A preguntas de la periodista, la crupier les mostró dónde estaba el aseo para los jugadores.

– ¡Maldición! -exclamó Amanda al ver la ubicación del baño-. ¡Está en el piso superior! Esto te complica las cosas para bajar a la zona de camarotes con la excusa de que necesitas ir al servicio.

– Lo mejor es que vayan cambiando el dinero por fichas, así ganaremos tiempo -dijo la crupier-. Ahí -añadió señalando una caja fuerte incrustada en una pared, que había permanecido oculta hasta el momento tras un cuadro de Magritte- será depositado el dinero, hasta que acabe la partida. Las ciegas iniciales son de 250-500 euros, y éstas se irán incrementando a lo largo de la partida, a razón de cien euros cada veinte minutos. A las doce habrá un break para tomar unos canapés y luego la partida continuará sin descanso, hasta que sólo quede un jugador sobre la mesa. No hay segundo y tercer premio, todo se lo lleva el ganador de la velada. Sólo es posible recomprar fichas hasta medianoche, y nunca por importe inferior a treinta mil euros. ¿Tienen alguna pregunta que formularme, damas y caballeros?

– Sí -dijo Amanda-, yo tengo una. Supongamos que mi marido y yo -señaló a Perdomo- caemos eliminados, ¡Dios no lo quiera!, antes de las doce de la noche. ¿Perderíamos el derecho a saborear las exquisiteces que nos está preparando Rami?

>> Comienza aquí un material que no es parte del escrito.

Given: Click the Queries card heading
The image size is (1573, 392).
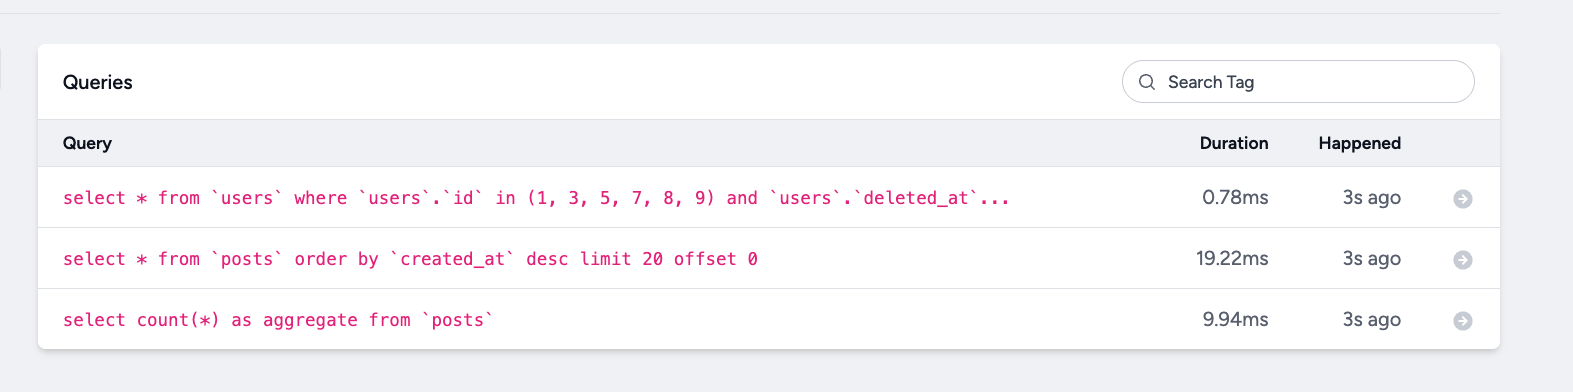Looking at the screenshot, I should tap(98, 82).
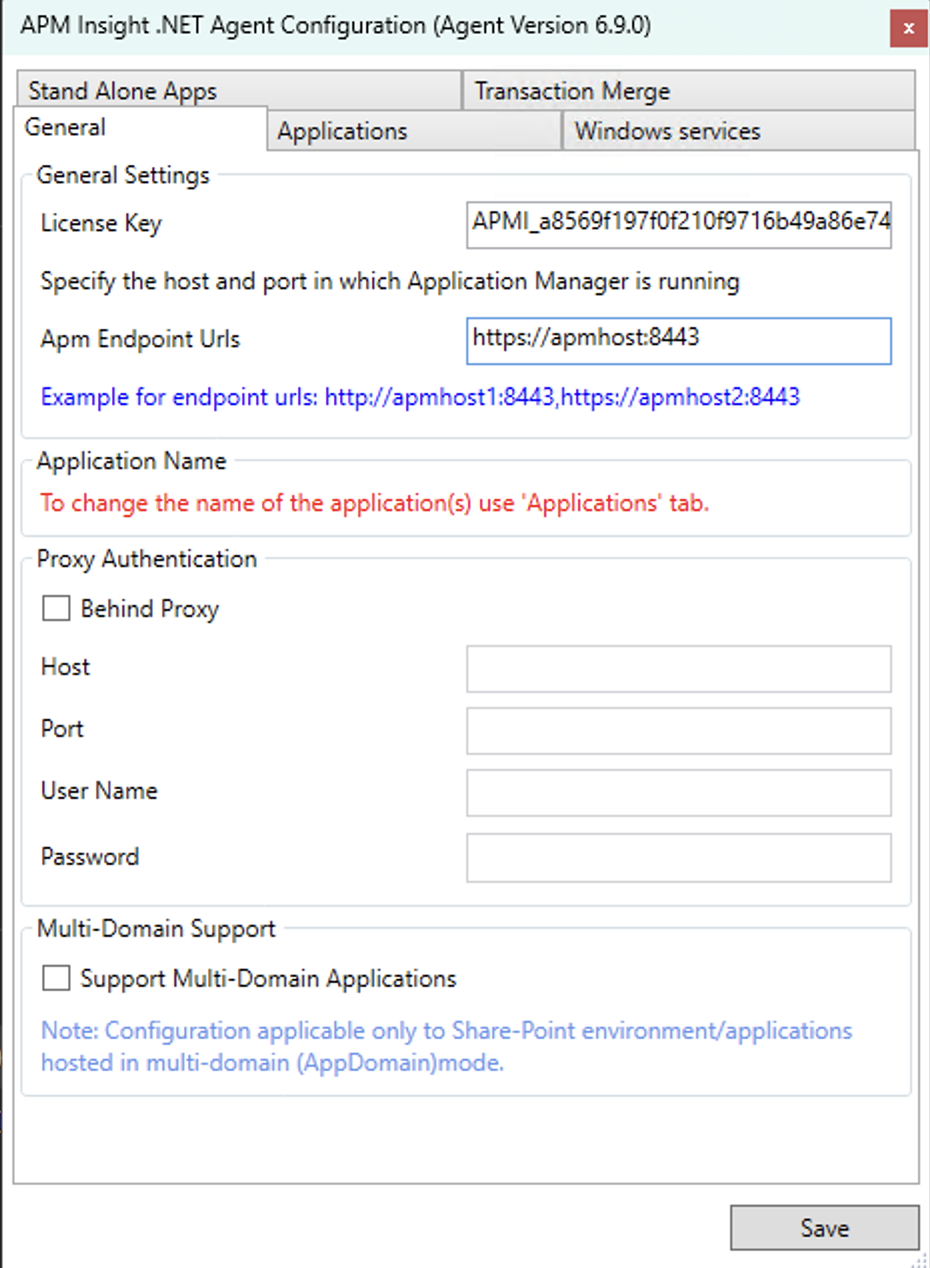Click the proxy Host text box
The width and height of the screenshot is (930, 1268).
coord(678,669)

La pregunta tuvo la virtud de hacer reír a toda la concurrencia, en un momento de mucha tensión, como era la entrega de los fajos de billetes de quinientos euros a la crupier. Todos sabían que las probabilidades de volver a cambiar aquellas fichas por dinero, al término de la velada, eran muy escasas, pues O'Rahilly era un jugador de gran habilidad: una vez lograba obtener cierta superioridad de chips durante la partida, se mostraba poco menos que imbatible.

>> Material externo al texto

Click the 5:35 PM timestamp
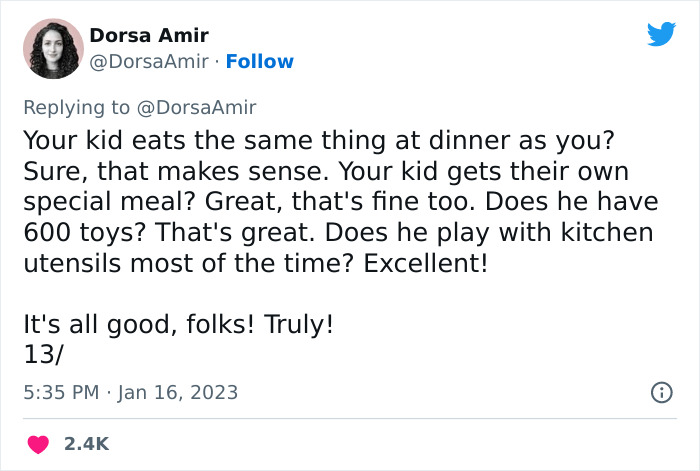The image size is (700, 471). click(x=60, y=392)
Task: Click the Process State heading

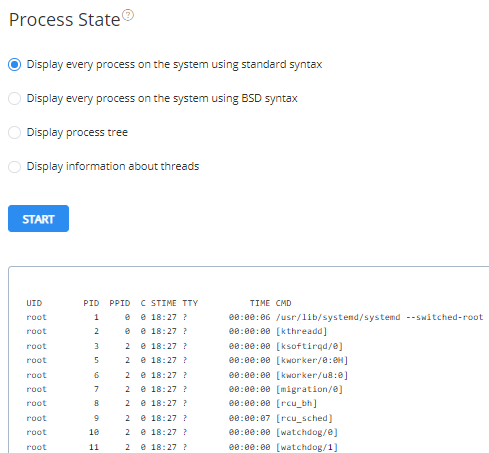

Perdomo quiso saber si los jugadores que fueran cayendo eliminados iban a poder solicitar su traslado inmediato a tierra firme o tendrían que esperar a la finalización de la partida.

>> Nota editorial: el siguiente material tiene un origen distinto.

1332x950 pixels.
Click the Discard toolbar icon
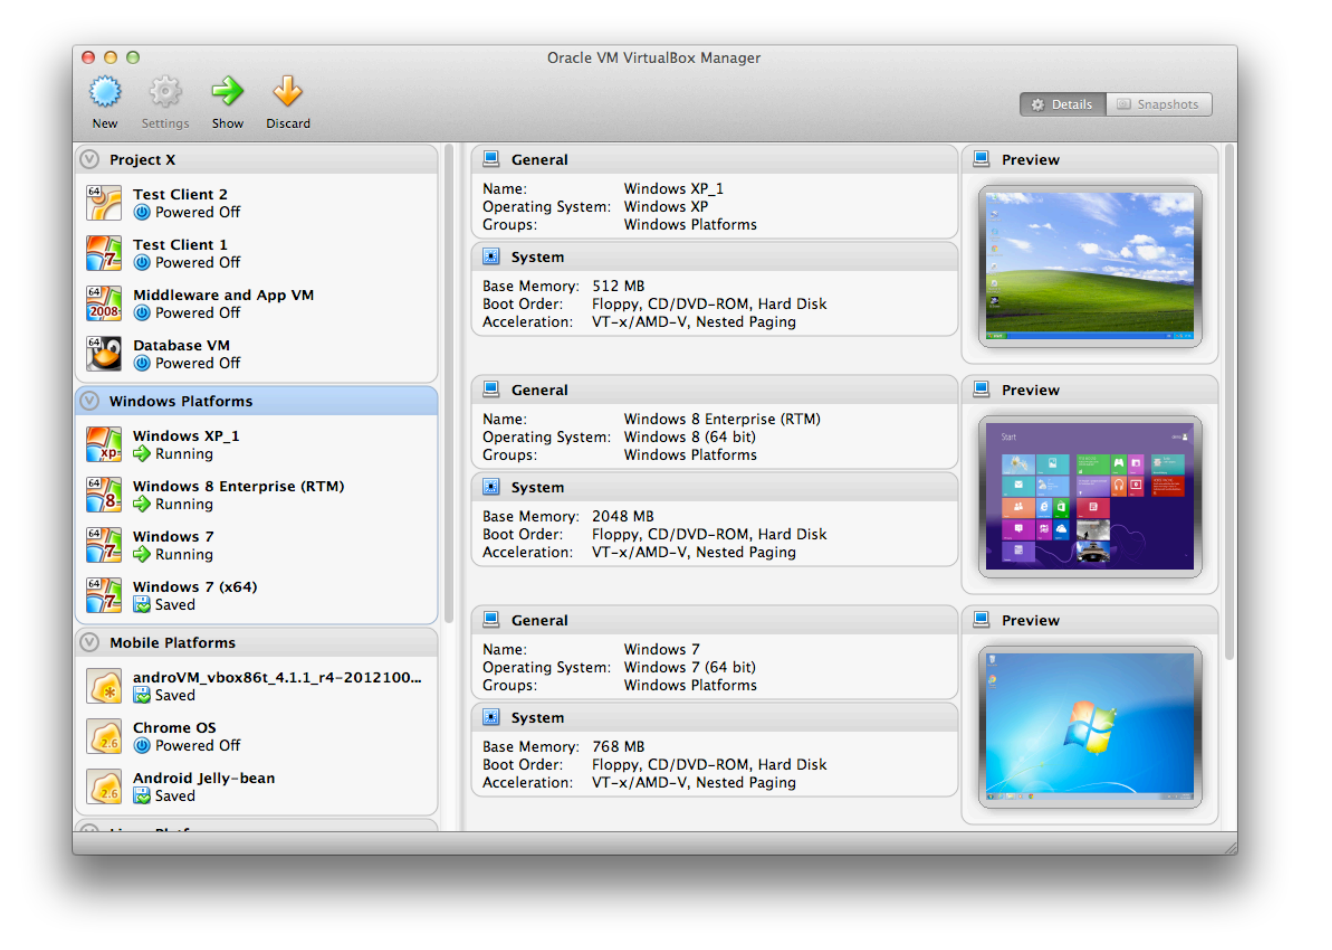(288, 92)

– Eso depende de ustedes -afirmó la crupier-. Si lo desean, podrán asistir como espectadores al desenlace final del torneo. Otra opción es aguardar a la conclusión de la partida, en alguno de los camarotes VIP que el señor O'Rahilly ha puesto a su disposición, en el nivel inferior. Y finalmente, podrán solicitarle a Carol, el asistente personal del señor O'Rahilly, que les acerque de nuevo al puerto de Elsinor, donde embarcaron.

En ese preciso instante hizo su aparición el irlandés, que vestía un impecable traje azul oscuro, marca Brioni, de raya diplomática, que no podía haberle costado menos de cinco mil euros. Tenía ojos pequeños y diabólicos, bajo los cuales sobresalía una nariz grande, poderosa y puntiaguda, como el pico de una rapaz. Amanda entornó los ojos y se imaginó a O'Rahilly empleando aquel formidable apéndice nasal para desgarrar, sobre la mesa de juego, la carne de su presa. Por lo demás, era sorprendentemente pequeño y enjuto y lucía un pendiente de aro con calaveras en la oreja derecha. «Tal vez por eso -pensó Perdomo- no pudo pegarla del todo a la puerta de la suite real del Ritz y la huella quedó incompleta.» Venía acompañado de un gigantón tan largo como el puente de Oresund, y casi tan ancho, que resultó ser el asistente personal del irlandés, al que acababa de aludir la crupier. Al ver a aquel Schwarzenegger vestido de Armani, era fácil deducir en qué tipo de asuntos asistía Carol a su jefe. Perdomo cruzó una mirada de aterrorizada complicidad con Amanda, pues ambos supieron, a partir de aquel instante, que cualquier paso en falso durante la noche no sólo les costaría el dinero que les había confiado la viuda de Winston, sino también la vida. Como si dispusiera de un detector de dinero biológico, O'Rahilly fue saludando a los jugadores por orden de importancia, en función de lo abultado de su cuenta corriente, comenzando por la divorciada Elsa Mortensen, que había logrado arrebatarle al infeliz de su esposo más de la mitad de su fortuna. Los últimos en ser saludados fueron Amanda y Perdomo, aunque el irlandés, tan seductor como un encantador de serpientes, se entretuvo hablando con ellos más que con el resto de los invitados.